C'est un nom qui revient à chaque fois. Christine Lallement, Catherine Louveau, Jean-François Botrel, tou-te-s en ont parlé dans leurs conférences récemment à Rennes dans le cadre des journées du mois de mars. Dès qu'on planche sur l'histoire du sport en France ou sur le rapport des femmes aux pratiques sportives, on se retrouve face à elle.

On apprend dans les mêmes temps qu'elle fait partie d'une liste qui fera prochainement l'objet d'une délibération du Conseil Municipal de Rennes concernant l'attribution des noms de rues ou de lieux publics.

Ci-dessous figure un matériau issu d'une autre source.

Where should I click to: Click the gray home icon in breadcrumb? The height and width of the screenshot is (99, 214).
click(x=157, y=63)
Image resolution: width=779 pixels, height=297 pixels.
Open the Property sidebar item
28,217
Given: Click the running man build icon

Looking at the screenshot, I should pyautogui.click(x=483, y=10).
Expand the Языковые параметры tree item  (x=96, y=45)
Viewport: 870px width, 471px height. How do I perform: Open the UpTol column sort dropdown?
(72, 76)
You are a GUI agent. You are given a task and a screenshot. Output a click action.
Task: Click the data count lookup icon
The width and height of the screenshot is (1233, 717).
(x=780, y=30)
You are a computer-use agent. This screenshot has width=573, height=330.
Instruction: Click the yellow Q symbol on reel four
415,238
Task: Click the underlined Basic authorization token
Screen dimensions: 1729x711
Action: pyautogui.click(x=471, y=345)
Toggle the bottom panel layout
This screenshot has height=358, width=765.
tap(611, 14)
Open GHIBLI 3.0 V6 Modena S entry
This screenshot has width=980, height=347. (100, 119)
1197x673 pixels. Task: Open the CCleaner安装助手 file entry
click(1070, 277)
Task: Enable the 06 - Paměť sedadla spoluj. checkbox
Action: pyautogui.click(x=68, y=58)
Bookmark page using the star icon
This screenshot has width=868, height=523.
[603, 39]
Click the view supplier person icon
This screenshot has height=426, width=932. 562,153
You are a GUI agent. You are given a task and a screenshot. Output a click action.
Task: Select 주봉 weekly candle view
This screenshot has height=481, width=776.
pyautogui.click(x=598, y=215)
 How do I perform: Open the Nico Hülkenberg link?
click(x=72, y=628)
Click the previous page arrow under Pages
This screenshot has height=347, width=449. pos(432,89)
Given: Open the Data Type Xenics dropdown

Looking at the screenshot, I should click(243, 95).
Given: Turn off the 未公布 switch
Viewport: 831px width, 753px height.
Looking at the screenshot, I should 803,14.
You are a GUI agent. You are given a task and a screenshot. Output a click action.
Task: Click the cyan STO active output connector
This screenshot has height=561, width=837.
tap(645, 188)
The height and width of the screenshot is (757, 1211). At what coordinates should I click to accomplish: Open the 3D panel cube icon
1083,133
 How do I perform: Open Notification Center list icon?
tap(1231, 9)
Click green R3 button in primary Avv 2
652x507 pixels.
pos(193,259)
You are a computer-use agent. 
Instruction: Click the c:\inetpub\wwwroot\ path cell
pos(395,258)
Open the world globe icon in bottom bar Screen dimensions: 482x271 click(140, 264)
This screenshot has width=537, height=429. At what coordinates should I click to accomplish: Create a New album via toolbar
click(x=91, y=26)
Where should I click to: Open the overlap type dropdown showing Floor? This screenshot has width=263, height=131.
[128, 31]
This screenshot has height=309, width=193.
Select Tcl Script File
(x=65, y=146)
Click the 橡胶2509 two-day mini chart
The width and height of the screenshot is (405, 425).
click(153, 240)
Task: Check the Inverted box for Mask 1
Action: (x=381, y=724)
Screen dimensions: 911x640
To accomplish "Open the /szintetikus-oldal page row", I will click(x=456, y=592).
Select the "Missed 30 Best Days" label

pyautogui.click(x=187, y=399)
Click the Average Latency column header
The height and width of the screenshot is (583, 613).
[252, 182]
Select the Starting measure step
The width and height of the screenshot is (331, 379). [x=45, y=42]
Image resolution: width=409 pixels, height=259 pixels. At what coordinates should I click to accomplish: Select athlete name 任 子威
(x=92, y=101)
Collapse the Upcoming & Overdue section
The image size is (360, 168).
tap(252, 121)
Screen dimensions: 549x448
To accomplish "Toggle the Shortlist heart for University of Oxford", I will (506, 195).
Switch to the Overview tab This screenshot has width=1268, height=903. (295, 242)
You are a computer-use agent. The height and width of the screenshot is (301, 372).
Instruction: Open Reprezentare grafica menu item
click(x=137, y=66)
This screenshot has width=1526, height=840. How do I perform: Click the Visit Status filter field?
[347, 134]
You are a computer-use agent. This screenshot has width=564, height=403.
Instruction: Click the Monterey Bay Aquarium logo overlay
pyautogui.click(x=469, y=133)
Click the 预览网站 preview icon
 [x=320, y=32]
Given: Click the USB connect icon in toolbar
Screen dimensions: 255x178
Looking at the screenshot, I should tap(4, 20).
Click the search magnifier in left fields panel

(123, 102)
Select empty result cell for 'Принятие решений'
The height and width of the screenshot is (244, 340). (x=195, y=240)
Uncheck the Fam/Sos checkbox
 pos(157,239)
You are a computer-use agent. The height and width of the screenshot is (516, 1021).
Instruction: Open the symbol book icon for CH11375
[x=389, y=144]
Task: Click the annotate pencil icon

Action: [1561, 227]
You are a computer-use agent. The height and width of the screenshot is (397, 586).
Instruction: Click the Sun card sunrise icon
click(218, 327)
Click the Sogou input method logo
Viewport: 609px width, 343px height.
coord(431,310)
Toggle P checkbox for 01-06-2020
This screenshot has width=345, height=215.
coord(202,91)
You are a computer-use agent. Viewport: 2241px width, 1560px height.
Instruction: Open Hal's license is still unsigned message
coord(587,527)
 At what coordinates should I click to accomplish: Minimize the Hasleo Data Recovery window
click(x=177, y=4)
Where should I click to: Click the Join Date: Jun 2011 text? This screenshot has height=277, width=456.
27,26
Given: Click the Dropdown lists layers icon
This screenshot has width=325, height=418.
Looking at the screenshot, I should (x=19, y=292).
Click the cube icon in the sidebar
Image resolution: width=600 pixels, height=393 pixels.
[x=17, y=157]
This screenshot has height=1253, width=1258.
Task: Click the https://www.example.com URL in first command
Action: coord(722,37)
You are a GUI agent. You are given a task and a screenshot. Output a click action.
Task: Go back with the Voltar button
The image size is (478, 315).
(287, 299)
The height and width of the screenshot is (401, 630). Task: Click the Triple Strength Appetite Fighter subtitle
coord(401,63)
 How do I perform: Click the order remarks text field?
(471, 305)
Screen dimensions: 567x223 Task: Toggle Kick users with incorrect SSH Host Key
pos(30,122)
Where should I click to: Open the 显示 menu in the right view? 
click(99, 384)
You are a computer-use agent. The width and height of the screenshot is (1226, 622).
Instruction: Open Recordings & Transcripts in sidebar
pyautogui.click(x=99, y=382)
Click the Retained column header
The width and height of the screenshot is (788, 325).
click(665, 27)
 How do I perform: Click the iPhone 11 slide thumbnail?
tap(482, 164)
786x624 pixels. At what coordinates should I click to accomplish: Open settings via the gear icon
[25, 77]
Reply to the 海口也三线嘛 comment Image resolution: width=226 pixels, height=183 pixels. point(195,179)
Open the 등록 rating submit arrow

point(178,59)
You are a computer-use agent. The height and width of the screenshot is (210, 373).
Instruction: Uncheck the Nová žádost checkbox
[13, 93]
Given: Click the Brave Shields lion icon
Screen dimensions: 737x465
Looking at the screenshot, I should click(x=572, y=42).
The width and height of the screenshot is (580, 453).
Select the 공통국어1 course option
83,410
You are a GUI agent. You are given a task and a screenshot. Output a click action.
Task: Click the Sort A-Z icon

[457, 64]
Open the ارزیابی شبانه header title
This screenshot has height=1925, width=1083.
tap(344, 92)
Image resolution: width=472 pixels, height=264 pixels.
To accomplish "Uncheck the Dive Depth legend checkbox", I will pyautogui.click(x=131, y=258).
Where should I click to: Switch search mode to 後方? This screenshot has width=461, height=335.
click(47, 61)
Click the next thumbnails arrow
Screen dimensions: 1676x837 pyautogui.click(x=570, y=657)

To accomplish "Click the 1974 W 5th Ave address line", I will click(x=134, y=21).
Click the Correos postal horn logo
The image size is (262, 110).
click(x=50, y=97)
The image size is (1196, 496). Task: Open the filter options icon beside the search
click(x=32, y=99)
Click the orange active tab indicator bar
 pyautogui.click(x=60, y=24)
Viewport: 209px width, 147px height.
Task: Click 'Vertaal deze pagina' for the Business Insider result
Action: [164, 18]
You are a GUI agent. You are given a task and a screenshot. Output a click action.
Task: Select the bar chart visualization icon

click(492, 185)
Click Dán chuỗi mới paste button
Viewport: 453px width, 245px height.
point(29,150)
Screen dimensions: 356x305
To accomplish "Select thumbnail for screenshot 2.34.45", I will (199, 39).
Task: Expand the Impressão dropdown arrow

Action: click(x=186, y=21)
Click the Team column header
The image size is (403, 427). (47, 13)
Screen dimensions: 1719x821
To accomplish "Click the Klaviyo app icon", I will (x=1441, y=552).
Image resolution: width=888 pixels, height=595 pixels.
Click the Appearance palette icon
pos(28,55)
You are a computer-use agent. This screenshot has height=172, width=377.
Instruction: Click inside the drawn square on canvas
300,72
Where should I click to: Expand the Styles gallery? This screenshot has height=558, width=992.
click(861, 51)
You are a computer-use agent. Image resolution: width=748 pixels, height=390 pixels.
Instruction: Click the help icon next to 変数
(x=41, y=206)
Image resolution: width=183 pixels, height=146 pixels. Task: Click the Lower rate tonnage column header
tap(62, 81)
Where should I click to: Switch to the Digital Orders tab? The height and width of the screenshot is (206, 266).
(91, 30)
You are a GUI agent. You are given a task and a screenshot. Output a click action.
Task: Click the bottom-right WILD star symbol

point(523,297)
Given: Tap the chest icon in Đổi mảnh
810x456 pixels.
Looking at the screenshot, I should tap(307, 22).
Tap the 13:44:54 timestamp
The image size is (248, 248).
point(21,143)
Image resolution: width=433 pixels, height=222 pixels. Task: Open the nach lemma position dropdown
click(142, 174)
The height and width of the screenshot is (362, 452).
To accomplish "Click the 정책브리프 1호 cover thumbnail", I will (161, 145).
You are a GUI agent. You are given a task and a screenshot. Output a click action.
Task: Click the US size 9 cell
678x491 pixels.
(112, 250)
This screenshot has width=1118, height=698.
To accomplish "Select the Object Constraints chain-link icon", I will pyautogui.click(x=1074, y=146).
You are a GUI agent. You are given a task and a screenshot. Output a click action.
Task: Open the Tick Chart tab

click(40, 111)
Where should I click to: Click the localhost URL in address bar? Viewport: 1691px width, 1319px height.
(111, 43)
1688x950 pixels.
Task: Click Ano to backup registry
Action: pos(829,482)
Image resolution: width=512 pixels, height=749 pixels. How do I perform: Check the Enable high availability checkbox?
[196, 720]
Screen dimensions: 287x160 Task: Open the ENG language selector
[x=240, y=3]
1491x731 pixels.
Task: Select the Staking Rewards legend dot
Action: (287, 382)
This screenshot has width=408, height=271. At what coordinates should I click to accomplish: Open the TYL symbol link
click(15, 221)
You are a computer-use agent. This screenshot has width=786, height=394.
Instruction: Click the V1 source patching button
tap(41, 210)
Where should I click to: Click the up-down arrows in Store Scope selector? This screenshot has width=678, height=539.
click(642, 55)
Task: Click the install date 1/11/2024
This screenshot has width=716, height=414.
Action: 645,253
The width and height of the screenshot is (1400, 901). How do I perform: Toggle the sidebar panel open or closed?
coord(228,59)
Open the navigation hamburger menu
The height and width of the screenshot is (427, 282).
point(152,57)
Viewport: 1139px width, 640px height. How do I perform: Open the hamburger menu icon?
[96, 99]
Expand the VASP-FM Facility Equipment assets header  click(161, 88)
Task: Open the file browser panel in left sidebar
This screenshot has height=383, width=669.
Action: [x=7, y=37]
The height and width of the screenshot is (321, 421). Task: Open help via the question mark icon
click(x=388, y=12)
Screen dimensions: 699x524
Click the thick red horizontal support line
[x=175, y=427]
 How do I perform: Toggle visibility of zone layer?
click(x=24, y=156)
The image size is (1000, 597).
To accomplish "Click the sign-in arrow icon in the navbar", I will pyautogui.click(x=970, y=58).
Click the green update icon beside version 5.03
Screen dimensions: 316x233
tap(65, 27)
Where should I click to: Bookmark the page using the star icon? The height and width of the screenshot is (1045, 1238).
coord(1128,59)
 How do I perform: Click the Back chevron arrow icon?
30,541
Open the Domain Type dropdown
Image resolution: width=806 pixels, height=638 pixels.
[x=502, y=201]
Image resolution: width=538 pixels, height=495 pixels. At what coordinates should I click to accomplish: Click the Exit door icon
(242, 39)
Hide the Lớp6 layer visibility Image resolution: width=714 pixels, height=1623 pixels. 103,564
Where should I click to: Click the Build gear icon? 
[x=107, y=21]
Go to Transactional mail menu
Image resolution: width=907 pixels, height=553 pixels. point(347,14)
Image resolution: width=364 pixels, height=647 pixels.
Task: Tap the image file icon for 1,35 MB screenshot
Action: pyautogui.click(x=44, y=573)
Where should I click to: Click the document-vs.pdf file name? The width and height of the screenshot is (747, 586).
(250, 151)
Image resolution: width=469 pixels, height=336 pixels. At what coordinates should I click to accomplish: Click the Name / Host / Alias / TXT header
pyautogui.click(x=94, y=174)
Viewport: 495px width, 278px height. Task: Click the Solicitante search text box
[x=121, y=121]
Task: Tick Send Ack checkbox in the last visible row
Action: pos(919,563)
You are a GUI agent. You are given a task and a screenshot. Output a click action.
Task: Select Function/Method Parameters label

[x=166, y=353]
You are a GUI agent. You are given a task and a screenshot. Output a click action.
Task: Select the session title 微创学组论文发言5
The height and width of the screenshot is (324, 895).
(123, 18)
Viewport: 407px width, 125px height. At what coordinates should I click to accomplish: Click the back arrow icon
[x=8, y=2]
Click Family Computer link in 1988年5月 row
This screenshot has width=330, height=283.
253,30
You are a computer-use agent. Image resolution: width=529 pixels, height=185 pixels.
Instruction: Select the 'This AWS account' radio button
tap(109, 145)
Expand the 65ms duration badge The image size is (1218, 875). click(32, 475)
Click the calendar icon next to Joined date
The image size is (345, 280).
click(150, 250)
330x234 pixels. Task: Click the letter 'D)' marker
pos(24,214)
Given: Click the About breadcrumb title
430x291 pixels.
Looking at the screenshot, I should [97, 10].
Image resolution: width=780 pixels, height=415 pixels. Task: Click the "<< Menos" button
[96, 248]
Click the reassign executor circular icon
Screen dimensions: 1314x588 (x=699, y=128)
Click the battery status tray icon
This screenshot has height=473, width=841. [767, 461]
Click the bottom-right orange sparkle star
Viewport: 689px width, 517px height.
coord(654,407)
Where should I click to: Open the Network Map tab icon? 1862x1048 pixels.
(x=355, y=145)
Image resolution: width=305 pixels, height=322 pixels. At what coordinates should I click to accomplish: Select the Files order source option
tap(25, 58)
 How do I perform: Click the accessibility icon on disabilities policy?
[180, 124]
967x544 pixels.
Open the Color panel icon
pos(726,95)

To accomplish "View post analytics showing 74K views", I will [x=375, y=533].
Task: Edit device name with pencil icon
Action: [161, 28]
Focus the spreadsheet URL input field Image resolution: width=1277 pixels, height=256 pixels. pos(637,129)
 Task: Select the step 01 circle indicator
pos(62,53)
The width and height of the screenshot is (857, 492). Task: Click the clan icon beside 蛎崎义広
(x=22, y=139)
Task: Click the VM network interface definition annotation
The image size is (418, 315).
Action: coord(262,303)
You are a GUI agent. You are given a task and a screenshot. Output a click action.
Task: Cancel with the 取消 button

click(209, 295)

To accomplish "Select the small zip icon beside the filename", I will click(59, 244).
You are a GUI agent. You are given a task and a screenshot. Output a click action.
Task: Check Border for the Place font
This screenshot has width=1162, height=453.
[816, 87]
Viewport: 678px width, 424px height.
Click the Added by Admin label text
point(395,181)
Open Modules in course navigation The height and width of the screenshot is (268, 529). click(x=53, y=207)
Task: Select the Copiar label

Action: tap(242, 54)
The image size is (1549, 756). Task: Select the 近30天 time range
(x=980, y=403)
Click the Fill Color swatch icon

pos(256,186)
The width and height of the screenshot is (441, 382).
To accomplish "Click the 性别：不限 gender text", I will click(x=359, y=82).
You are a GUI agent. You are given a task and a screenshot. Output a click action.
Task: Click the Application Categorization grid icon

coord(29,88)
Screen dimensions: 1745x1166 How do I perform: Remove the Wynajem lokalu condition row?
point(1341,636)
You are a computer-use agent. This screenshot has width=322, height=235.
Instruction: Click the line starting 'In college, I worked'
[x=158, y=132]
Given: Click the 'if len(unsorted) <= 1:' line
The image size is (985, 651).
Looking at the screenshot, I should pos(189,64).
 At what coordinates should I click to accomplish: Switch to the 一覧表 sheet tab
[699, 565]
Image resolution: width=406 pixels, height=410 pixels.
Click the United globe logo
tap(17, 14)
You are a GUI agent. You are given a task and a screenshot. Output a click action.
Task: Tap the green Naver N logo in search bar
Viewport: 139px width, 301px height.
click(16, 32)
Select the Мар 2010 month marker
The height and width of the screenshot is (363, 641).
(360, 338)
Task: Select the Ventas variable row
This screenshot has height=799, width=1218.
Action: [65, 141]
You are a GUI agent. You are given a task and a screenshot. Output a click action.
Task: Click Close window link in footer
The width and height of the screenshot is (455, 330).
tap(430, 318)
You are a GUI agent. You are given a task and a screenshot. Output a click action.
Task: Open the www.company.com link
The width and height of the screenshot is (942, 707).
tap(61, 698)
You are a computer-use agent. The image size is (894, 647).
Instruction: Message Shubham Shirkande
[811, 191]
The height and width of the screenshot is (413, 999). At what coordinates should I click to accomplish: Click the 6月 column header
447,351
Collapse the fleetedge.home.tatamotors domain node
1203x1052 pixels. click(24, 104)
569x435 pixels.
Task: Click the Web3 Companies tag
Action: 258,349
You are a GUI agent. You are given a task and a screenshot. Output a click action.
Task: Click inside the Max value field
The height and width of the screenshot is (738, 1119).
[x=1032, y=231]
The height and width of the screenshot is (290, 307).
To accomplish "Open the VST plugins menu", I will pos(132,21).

Une belle occasion pour en savoir plus sur Alice Milliat, dont on croit comprendre qu'elle a joué un rôle essentiel au début du 20ème siècle dans l'accès des femmes au monde du sport pourtant très masculino-centré.

 

Milliat

A Nantes, où elle est née en 1884 dans une famille d'épiciers, les Million, une salle du gymnase Pierre Quinon et une résidence universitaire portent son nom. Nageuse et hockeyeuse, Alice Milliat (du nom de son mari, un jeune Nantais épousé à Londres en 1904 et qui décède quatre ans plus tard) est surtout rameuse et défend l'idée du sport « par et pour les femmes ».

Avec quelques autres féministes, elle fonde en 1917 la Fédération des Sociétés Féminines Sportives (la FSFS) dont elle devient présidente en 1919. La même année, elle organise le championnat de France de football féminin. Son désir de faire reconnaître les femmes dans le monde du sport dépasse les frontières puisqu'elle milite activement pour leur participation aux Jeux Olympiques. Face au refus du Comité Olympique, elle décide de mettre en place elle-même des compétitions internationales et crée les premiers Jeux Mondiaux Féminins à Paris en 1922. La seconde édition organisée en Suède en 1926 finira de convaincre le CIO qui autorise enfin les femmes à participer à certaines épreuves des JO d'Amsterdam en 1928.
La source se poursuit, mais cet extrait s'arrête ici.